*Task instructions*:
Gather each line of the entries below that includes "icon".

↓↓↓

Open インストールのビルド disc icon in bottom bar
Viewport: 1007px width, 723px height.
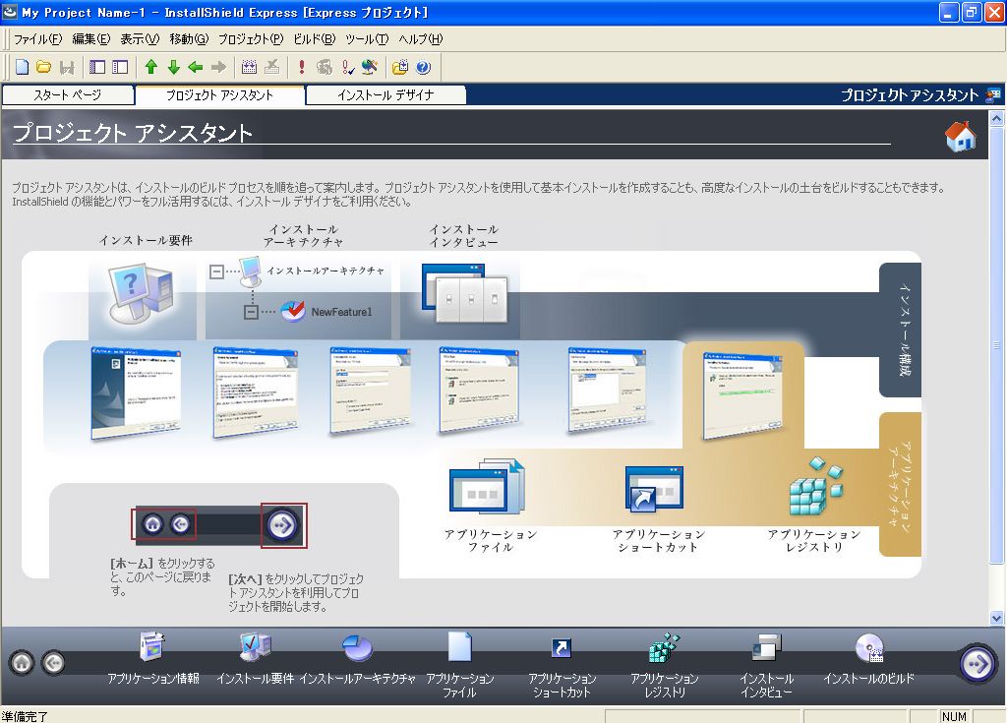868,658
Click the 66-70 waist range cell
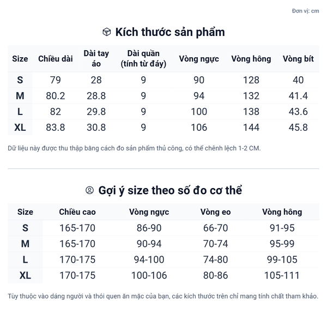The height and width of the screenshot is (327, 327). [215, 228]
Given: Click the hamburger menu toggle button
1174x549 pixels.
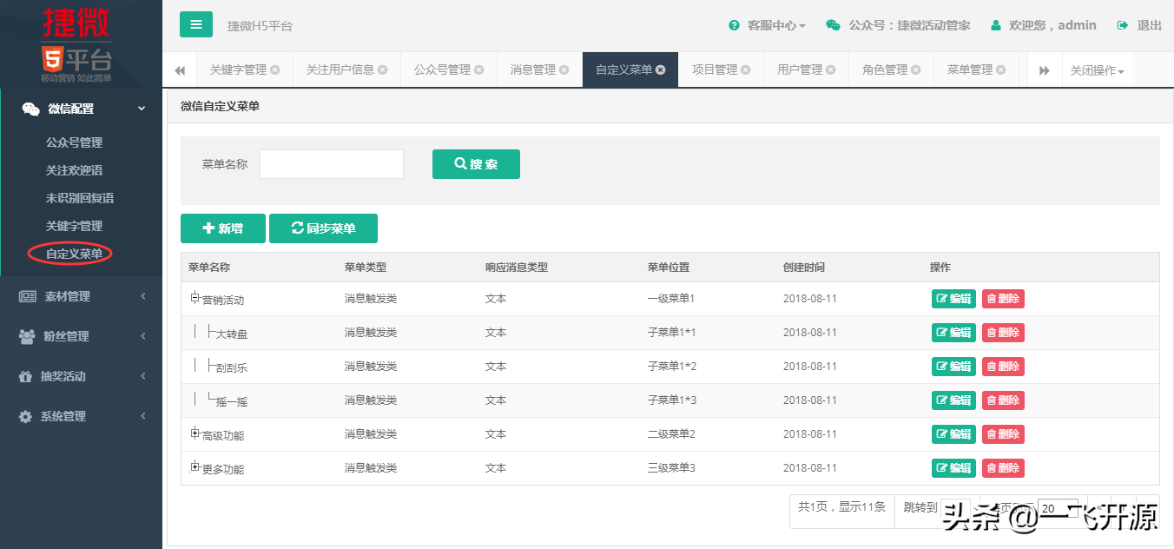Looking at the screenshot, I should 196,24.
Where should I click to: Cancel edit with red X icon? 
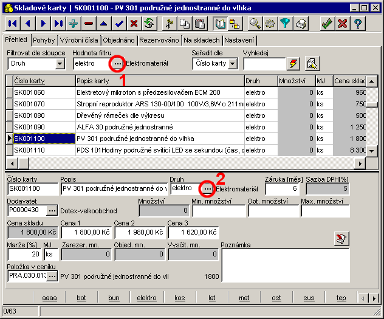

↑↑↑

*Response*:
Open インストールのビルド disc icon in bottom bar
Where should I click to: Cancel edit with red X icon? 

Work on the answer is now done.